Today’s Solutions: March 28, 2024

Archbishop Desmond Tutu on the parallel between apartheid in South-Africa and the regime in Israel.

Desmond Tutu | April 2003 issue
The end of apartheid stands as one of the crowning accomplishments of the past century, but we would not have succeeded without the help of international pressure – in particular the divestment movement of the 1980s. Over the past six months a similar movement has taken shape, this time aiming at an end to the Israeli occupation of the Palestinian territories.
Divestment from apartheid South Africa was fought for by ordinary people at the grassroots level. Faith-based leaders informed their followers, union members pressured their companies’ stockholders and consumers questioned their storeowners. Students played an especially important role by compelling universities to change their research portfolios. Eventually, institutions pulled the financial plug, and the South African government rethought its policies. Similar moral and financial pressures on Israel are being mustered one person at a time. Students on more than 40 campuses in the United States are demanding a review of university investments in Israeli companies as well as in firms doing major business in Israel. And in American cities from Berkeley to Ann Arbor, city councils have debated municipal divestment measures.
These tactics are not the only parallels to the struggle against apartheid. Yesterday’s South African township dwellers can tell you about today’s life in the occupied territories. To travel only blocks in his own homeland, a grandfather waits on the whim of a teenage soldier. More than an emergency is needed to get to a hospital; less than a crime earns a trip to jail. The lucky ones have a permit to leave their squalor to work in Israel’s cities, but their luck runs out when security closes all checkpoints, paralysing an entire people. The indignities, dependence and anger are all too familiar.
Many South Africans are beginning to recognise the parallels to what we went through. Ronnie Kasrils and Max Ozinsky, two Jewish heroes of the anti-apartheid struggle, recently published a letter titled Not in My Name. Signed by several hundred other prominent Jewish South Africans, the letter drew an explicit analogy between apartheid and current Israeli policies. Mark Mathabane and Nelson Mandela have also pointed out the relevance of the South African experience.
To criticise the occupation is not to overlook Israel’s unique strengths, just as protesting the Vietnam War did not imply ignoring the distinct freedoms and humanitarian accomplishments of the United States. In a region where repressive governments and unjust policies are the norm, Israel is certainly more democratic than its neighbours. This does not make dismantling the settlements any less a priority. Divestment from apartheid South Africa was certainly no less justified because there was repression elsewhere on the African continent. Aggression is no more palatable in the hands of a democratic power. Territorial ambition is equally illegal whether it occurs in slow motion, as with the Israeli settlers in the occupied territories, or in blitzkrieg fashion, as with the Iraqi tanks in Kuwait.

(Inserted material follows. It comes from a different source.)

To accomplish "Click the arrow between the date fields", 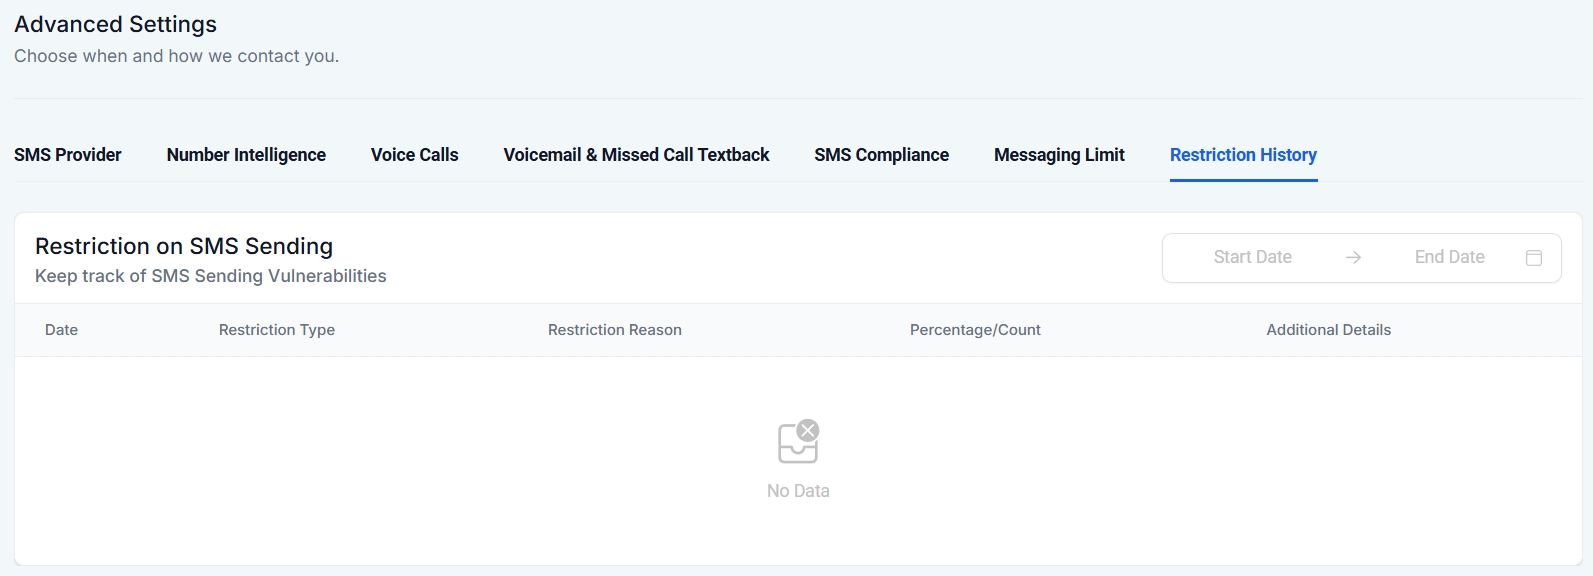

Almost instinctively, the Jewish people have always been on the side of the voiceless. In their history, there is painful memory of massive roundups, house demolitions and collective punishment. In their scripture, there is acute empathy for the disfranchised. The occupation represents a dangerous and selective amnesia of the persecution from which these traditions were born. Not everyone has forgotten, including some within the military. The growing Israeli refusenik movement evokes the small anti-conscription drive that helped turn the tide in apartheid South Africa. Several hundred decorated Israeli officers have refused to perform military service in the Occupied Territories. Those not already in prison have taken their message on the road to synagogues and campuses, rightly arguing that Israel needs security, but that it will never have it as an occupying power. More than 35 new settlements have been constructed in the past year. Each one is a step away from the safety deserved by the Israelis, and two steps away from the justice owed to the Palestinians.
If apartheid ended, so can the occupation, but the moral force and international pressure will have to be just as determined. The current divestment effort is the first, though certainly not the only, necessary move in that direction.